__SELECTED EXTRACT__
━━━━

Village and civil parish in Dorset, England

Crossways is a village and civil parish in the English county of Dorset. It lies 6 mi east of the county town Dorchester. In the 2011 census the parish had a population of 2,267.

In the early 1930s Crossways was a hamlet of scattered bungalows and cottages. At that time the Air Ministry acquired local heath and farmland to build an airfield. This airfield was completed in 1937 and was known briefly as RAF Woodsford, although it was renamed RAF Warmwell a year later. RAF Warmwell played an important part in World War II, being a major fighter station during the Battle of Britain, and offering fighter protection for Portland Naval Base and other important south coast areas. The village has been used for filming on many occasions.

During the following years, the runways and operational areas disappeared as a result of the extraction of valuable sand and gravel by mineral companies, however the influence of the airfield can still be seen today. The village hall used to have a multi-functional role, being used by the airmen for recreational use - cinema, gymnasium and NAAFI - but also was used on occasions as a morgue. It is in use constantly to this day. Much of the present village of Crossways is built on the eastern part of the former airfield site.

In the early 1970s the local government authority for the area decided to build blocks of flats, houses and bungalows at Crossways to provide much-needed accommodation for displaced families in the area, and to fulfill a growing need for housing at the time. This resulted in a very rapid expansion in the size of the community. There is a thriving business park nearby and a new school opened in September 2006.

━━━━

__DATASET CONTENT__
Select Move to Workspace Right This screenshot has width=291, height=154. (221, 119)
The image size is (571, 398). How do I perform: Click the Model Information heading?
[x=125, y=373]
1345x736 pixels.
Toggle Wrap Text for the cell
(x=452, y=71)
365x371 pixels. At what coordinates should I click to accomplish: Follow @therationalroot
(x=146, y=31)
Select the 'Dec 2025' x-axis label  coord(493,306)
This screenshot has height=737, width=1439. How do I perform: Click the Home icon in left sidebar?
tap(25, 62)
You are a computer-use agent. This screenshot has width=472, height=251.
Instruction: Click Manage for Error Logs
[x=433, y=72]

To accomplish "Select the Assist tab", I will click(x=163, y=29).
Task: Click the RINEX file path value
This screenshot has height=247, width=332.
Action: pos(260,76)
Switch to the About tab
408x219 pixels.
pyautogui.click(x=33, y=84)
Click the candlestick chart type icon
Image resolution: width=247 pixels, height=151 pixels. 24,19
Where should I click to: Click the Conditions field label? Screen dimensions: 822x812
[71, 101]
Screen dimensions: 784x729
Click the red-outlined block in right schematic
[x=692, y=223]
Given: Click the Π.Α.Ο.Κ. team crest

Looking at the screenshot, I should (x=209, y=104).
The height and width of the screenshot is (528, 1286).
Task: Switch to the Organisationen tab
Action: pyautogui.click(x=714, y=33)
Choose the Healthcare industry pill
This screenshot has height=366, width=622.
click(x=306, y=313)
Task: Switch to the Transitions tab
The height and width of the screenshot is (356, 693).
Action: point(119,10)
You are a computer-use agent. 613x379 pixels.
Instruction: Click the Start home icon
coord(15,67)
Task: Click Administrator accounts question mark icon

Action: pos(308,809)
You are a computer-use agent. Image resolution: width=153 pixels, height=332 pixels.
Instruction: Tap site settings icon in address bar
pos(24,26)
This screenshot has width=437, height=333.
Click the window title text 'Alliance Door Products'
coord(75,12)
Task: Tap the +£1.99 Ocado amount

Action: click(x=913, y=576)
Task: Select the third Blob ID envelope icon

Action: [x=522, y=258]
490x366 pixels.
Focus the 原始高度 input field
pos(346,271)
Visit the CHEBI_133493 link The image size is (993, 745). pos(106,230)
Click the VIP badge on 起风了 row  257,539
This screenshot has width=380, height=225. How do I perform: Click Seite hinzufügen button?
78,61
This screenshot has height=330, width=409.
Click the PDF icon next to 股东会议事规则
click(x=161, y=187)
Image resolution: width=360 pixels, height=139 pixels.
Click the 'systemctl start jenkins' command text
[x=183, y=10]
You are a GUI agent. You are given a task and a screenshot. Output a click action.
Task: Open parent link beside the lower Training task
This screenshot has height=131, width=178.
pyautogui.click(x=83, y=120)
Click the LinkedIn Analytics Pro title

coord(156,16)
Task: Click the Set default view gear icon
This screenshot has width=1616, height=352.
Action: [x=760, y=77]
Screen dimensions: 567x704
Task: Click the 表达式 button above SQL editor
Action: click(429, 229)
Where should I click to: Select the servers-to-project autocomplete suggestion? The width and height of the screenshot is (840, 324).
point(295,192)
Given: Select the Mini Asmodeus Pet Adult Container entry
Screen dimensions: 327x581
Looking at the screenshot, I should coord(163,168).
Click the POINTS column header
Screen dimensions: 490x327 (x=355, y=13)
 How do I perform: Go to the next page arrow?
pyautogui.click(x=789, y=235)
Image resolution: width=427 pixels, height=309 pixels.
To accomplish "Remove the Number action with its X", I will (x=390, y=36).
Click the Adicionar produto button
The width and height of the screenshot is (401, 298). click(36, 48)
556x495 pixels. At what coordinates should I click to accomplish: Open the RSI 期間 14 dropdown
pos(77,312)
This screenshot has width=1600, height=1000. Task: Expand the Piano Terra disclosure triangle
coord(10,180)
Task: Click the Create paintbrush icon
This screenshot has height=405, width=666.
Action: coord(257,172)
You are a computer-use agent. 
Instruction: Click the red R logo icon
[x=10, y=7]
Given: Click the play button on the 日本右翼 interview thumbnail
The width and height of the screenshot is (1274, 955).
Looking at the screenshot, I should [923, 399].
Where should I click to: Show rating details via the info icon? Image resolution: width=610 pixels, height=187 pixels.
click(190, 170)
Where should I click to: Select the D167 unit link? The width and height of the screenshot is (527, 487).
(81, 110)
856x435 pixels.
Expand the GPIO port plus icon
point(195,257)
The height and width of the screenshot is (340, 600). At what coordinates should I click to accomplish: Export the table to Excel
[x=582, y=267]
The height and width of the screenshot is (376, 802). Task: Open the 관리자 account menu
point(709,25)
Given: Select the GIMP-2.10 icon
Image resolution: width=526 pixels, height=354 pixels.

━━━━

__THINGS TO DO__
1. Set down the portion of the Crossways text from "Village and civil parish in Dorset, England" up to and including "population of 2,267.", word for word.
2. According to the Crossways text, what was RAF Woodsford renamed a year after the airfield was completed?

__OUTPUTS BY TASK__
1.
Village and civil parish in Dorset, England

Crossways is a village and civil parish in the English county of Dorset. It lies 6 mi east of the county town Dorchester. In the 2011 census the parish had a population of 2,267.

2. RAF Warmwell